Here are some configuration flags you can use; otherwise you can find full default settings in config.yaml and descriptions in lib/utils/config.py:

  • --instruction: textual editing instruction.
  • --id: human subject index. Use this to indicate the original human to be edited. They should be included in the pretrained checkpoints of CustomHumans.
  • --save-path: path to the folder to save the checkpoints.
  • --config: path to the config file. The default is config.yaml
  • --wandb: we use wandb for monitoring the training. Activate this flag if you want to use it.
  • --caption_ori and --caption_tgt: these do not affect the editing, but help calculate evaluation metrics. They are captions describing the original or target images.
  • --sampl_strategy: to select SDS-E / SDS-E' / SDS to use, set "dt+ds" / "dt+ds2" / "ori", respectively. More details can be found in our paper.

Test a trained checkpoint

  • We provide test/test_cp.py to test a trained checkpoint. Usage:
python -m test.test_cp \
    --edit_checkpoint_file "checkpoints/test/elf32.pth.tar" \
    --instruction "Turn him into Tolkien Elf" \
    --id 32 \
    --caption_ori "A photo of a person" --caption_tgt "A photo of a Tolkien Elf"
    --cal-metric 1 \
    --render-more 0
  • --cal-metric: whether to calculate the evaluation metrics. If wandb is disabled, the metrics are printed; otherwise, they are uploaded to wandb.
  • --render-more: by default, for both the original and edited humans, we render 15 images for visualization, and they are saved in the same directory as the checkpoint file. You can set this to 1 if you want to render more images.
  • The other supported arguments are the same as edit.py.

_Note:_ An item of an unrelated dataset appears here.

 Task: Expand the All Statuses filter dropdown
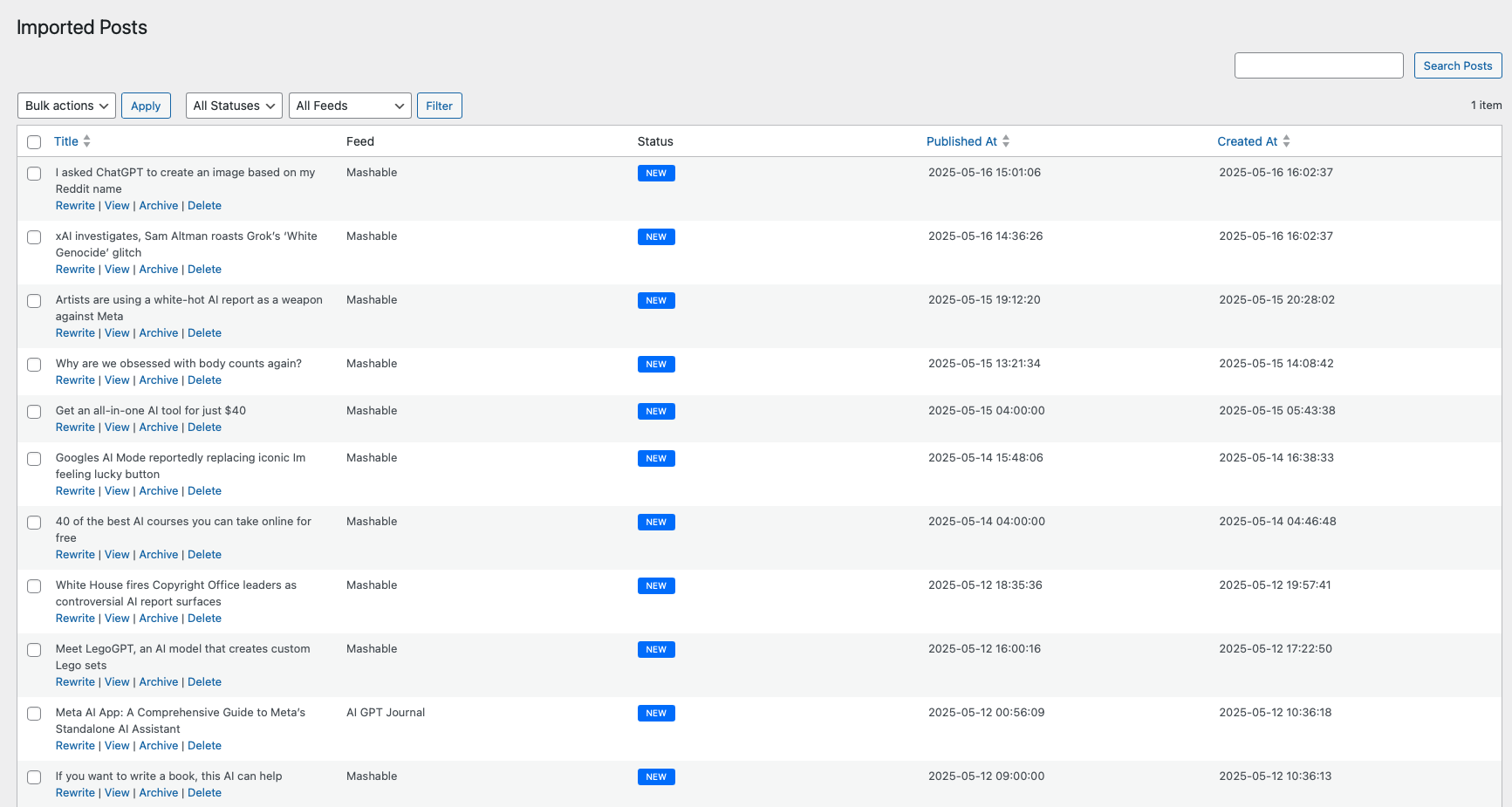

▶️ Demo for animating an edited human

  1. Prepare SMPL-X models with desired poses. For example, you can download the MotionX dataset, and use tools/load_motionx_smplx.py to convert its SMPL-X JSON data into .obj files. We've provided an example motion clip in the checkpoints link.

    Example usage:

    python tools/load_motionx_smplx.py -i test/motionX_example
  2. Reposing and rendering, usage:

    python -m test.drive_motion \
        --id 9 # subject id (only affect the geometry) \
        --load_edit_checkpoint True \
        --edit_checkpoint_file checkpoints/joker9/checkpoint_step1000.pth.tar  # texture checkpoint \
        --motion-folder test/motionX_example/Electrician_dancing # many obj files defining the motion, prepared in step 1 \
        --output-name joker9 # output folder's name \
        --n_views 4 # rendered views per frame \

    Once done, you'll get generated rendered per frame images as well as an mp4 video in test/outputs/.

📄 Citation

If you found this repository/our paper useful, please consider citing:

@article{zhu2024InstructHumans,
         author={Zhu, Jiayin and Yang, Linlin and Yao, Angela},
         title={InstructHumans: Editing Animated 3D Human Textures with Instructions},
         journal={arXiv preprint arXiv:2404.04037},
         year={2024}
} 

👏 Acknowledgement

We sincerely thank the authors for their awesome works in editable-humans and instruct-nerf2nerf!